Au sein d'un XV de France remanié, vous avez fait figure de meneurs. Comment appréhendez-vous ce rôle, respectivement ?

G. G. : Avec Mathieu, nous avons quasiment tout connu avec l’équipe de France. Nous avons tous deux été beaucoup chahutés dans notre carrière internationale. Chacun a sa propre histoire mais, dans les deux, ça n’a pas été une ligne droite. Ce parcours nous a servis. Il nous a incités à nous remettre en question et permet de mieux mesurer notre chance d’être de l’aventure. Tout cela, on essaye de le faire comprendre aux plus jeunes. Mais bon, c’est vraiment en le vivant qu’on se rend le mieux compte.

M. B. : Personnellement, oui, c’est une histoire particulière. Il y a eu des hauts et des bas, des très hauts, et des très bas. Bah…

Avec deux semaines de recul, quel bilan tirez-vous du Tournoi ?

G. G.: Par rapport à l’état d’esprit et au comportement du groupe, c’est satisfaisant et encourageant.

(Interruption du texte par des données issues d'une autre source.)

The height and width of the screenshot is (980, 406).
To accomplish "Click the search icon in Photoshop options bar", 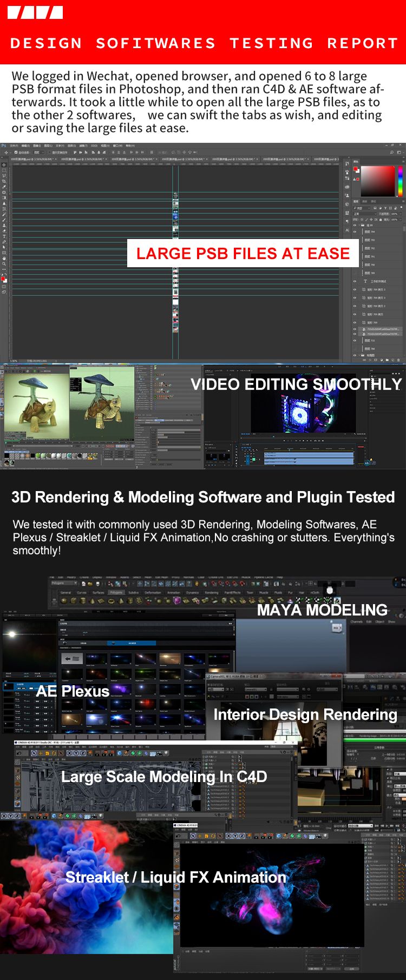I will click(392, 153).
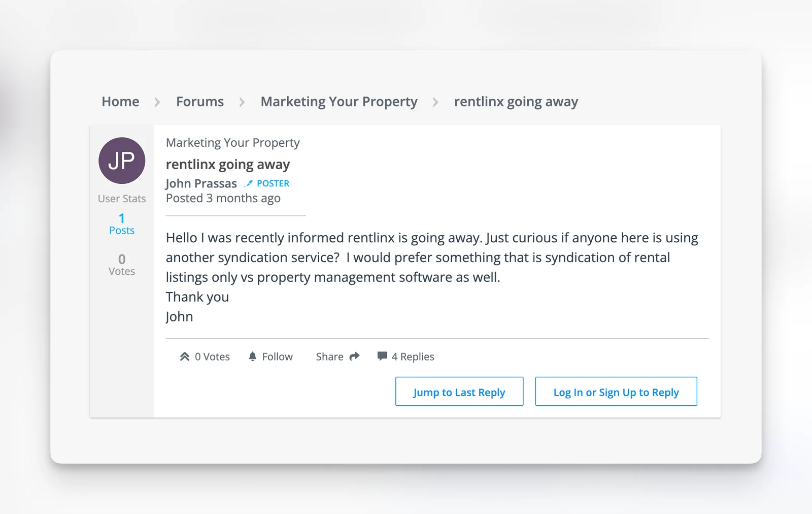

Au niveau des résultats en eux-mêmes, vous vous doutez bien que finir quatrièmes, ce n’est pas du tout ce nous attendions. Nous sommes déçus, forcément. Mais si l’on se penche sur les matchs perdus, ça permet de relativiser et de positiver car l’équipe a été proche de l’emporter à chaque fois. Je suis assez fier des joueurs. À un moment, nous n’étions pas loin de nous écrouler et beaucoup de gens parlaient même d’une possible cuiller de bois. Je m’en souviens bien de ce qui se disait. Ça nous a servis, je pense. Ça nous a rendus plus fort dans les têtes. Les gens ont vite tout oublié après la victoire contre l’Angleterre. Ça fait partie du jeu.

Mathieu, quelle impression vous a laissé le groupe France ?

M. B. : Quand je suis arrivé pour le troisième match, il y avait une dynamique collective négative. Il fallait relever la tête et reprendre confiance. Et même retrouver de la fierté. Quand ça nous arrivait de perdre des matchs et nous n’étions pas loin de gagner, on se disait que ce n’était pas si mal. Ça passait, du coup. Il manquait une véritable mentalité de gagnant. C’est ce qui a été retrouvé contre l’Italie et l’Angleterre. À mon sens, et je pense que Guilhem est d’accord, il fallait retrouver la conviction de jouer pour gagner. Sur les derniers matchs, personne n’a triché, tout le monde s’est envoyé et on a vu le résultat. Pour l’équipe et l’encadrement, c’est top.